START Input for this task

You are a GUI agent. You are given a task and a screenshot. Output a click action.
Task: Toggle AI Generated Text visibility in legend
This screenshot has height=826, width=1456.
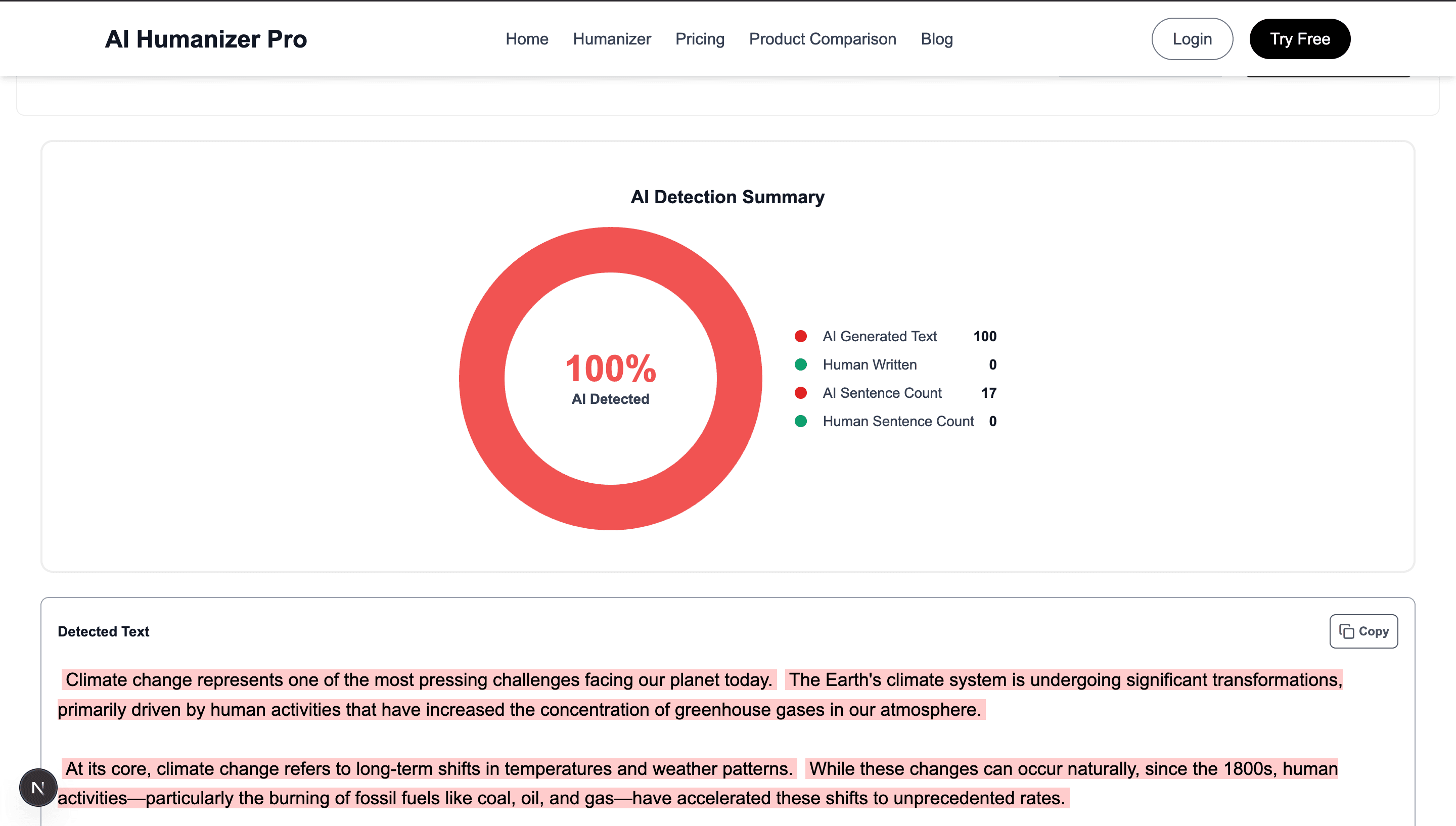[880, 336]
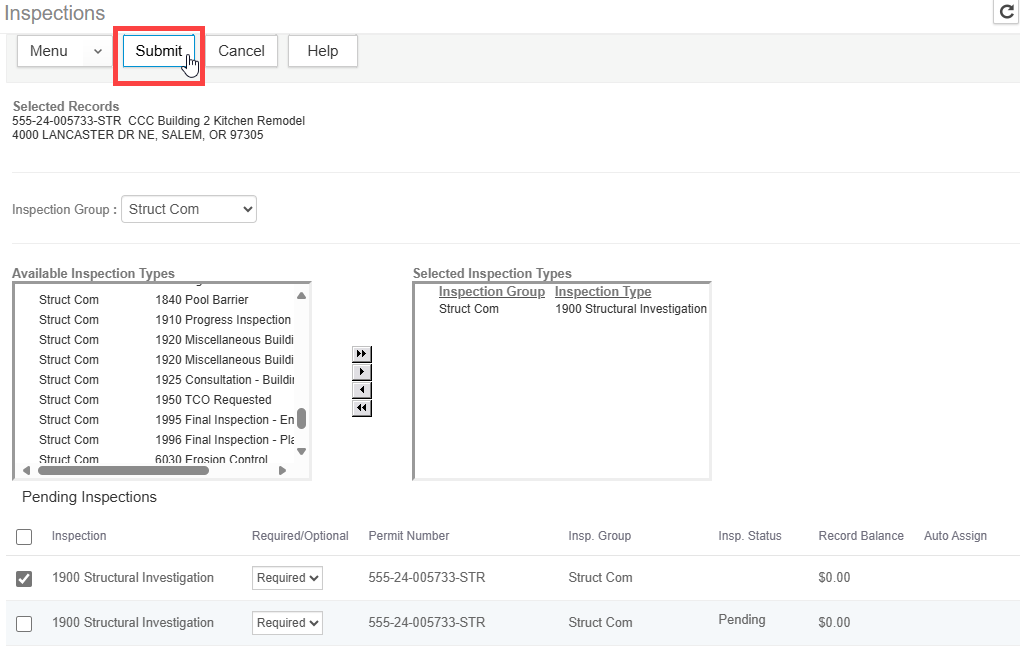Image resolution: width=1020 pixels, height=657 pixels.
Task: Click the list's scroll up arrow
Action: tap(301, 296)
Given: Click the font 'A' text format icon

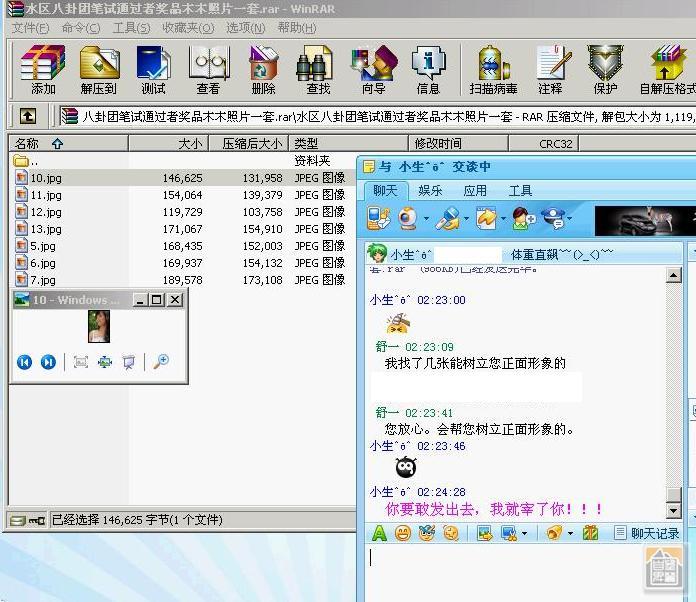Looking at the screenshot, I should tap(379, 533).
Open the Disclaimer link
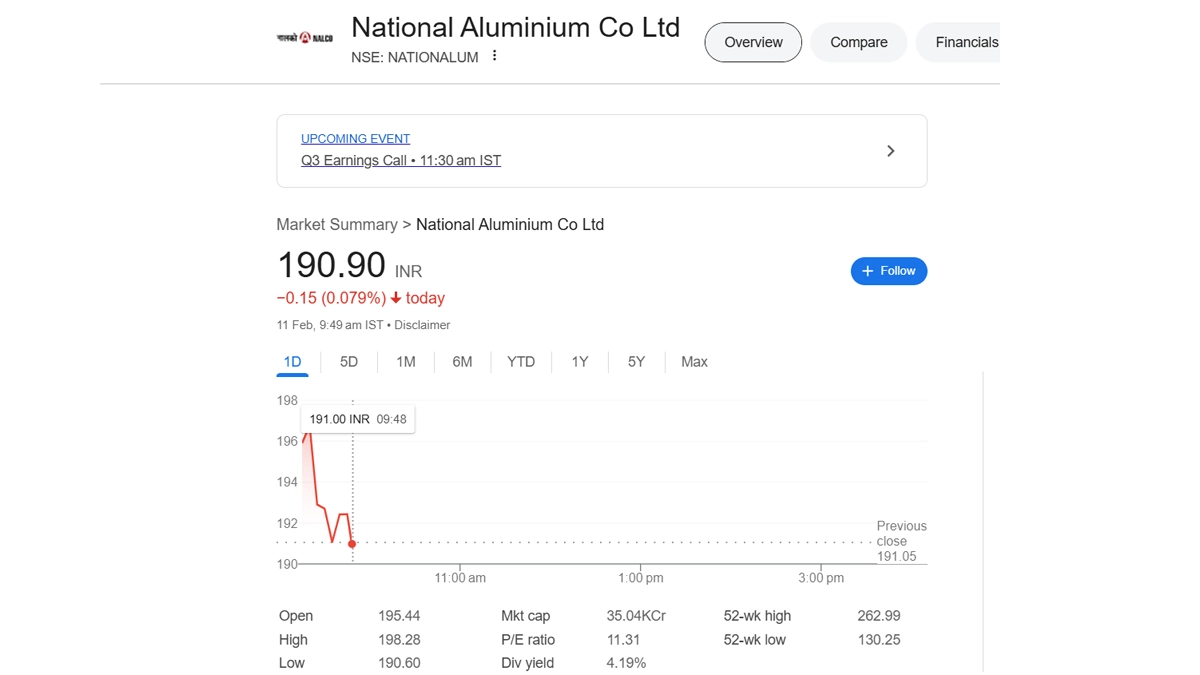 point(422,325)
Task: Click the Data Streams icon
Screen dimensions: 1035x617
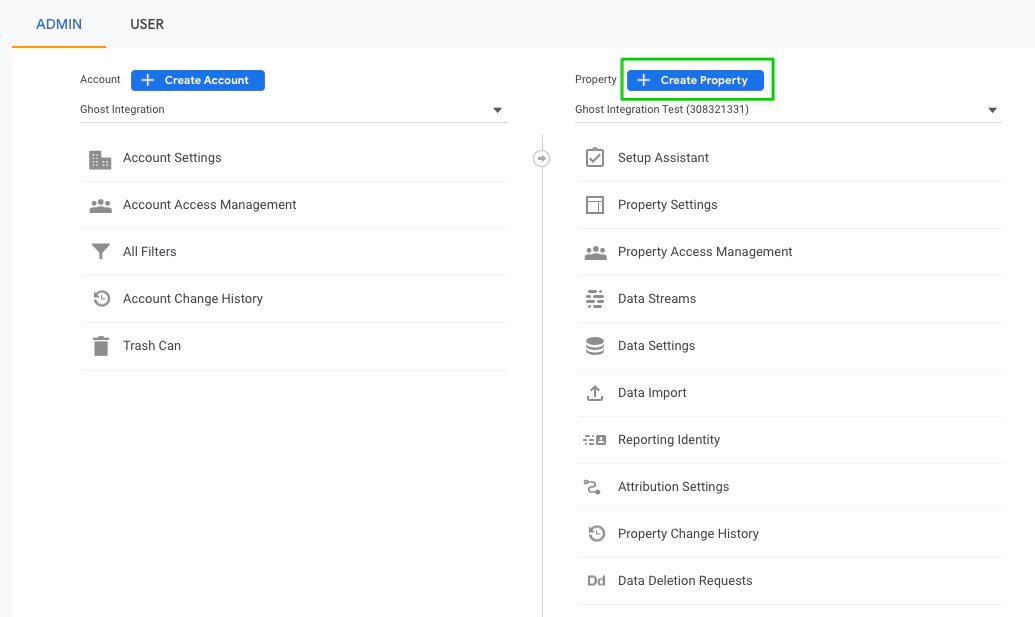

END Input for this task

### Exercise instructions
Give back every entry in its exact wording, leaving the pictures out.

### Written solution
You are a GUI agent. You are given a task and a screenshot. Output a click action.
Task: Toggle AI Generated Text visibility in legend
This screenshot has height=826, width=1456.
[880, 336]
Image resolution: width=1020 pixels, height=657 pixels.
Task: Click the list's scroll up arrow
Action: tap(301, 296)
Given: Click the font 'A' text format icon

Looking at the screenshot, I should tap(379, 533).
Open the Disclaimer link
 point(422,325)
Task: Click the Data Streams icon
Screen dimensions: 1035x617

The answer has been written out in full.